[Records for the task — start]

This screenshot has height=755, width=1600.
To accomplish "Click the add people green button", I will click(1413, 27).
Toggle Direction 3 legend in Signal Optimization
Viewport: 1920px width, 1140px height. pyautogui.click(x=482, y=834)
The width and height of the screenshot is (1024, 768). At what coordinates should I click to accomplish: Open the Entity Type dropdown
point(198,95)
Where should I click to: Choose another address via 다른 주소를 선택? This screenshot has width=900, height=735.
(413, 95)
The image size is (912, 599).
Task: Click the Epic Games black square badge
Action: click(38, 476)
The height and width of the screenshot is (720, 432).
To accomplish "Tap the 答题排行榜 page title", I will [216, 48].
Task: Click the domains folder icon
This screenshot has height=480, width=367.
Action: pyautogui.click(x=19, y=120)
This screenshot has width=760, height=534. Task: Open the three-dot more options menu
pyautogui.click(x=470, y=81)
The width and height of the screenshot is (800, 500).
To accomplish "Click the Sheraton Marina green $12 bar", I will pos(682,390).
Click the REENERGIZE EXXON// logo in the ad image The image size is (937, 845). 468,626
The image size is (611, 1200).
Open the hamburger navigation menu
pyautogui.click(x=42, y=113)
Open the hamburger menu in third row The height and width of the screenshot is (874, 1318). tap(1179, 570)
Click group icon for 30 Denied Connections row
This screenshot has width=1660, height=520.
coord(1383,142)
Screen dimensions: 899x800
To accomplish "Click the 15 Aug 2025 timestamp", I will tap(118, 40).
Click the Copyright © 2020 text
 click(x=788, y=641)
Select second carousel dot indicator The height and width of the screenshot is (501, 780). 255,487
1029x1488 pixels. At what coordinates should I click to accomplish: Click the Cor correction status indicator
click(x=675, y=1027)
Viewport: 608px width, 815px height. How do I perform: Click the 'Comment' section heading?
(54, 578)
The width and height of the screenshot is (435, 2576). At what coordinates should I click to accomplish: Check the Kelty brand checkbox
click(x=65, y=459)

[Records for the task — finish]

Your task: Show each line of the records above containing "green".

Exercise result:
To accomplish "Click the add people green button", I will click(1413, 27).
To accomplish "Click the Sheraton Marina green $12 bar", I will pos(682,390).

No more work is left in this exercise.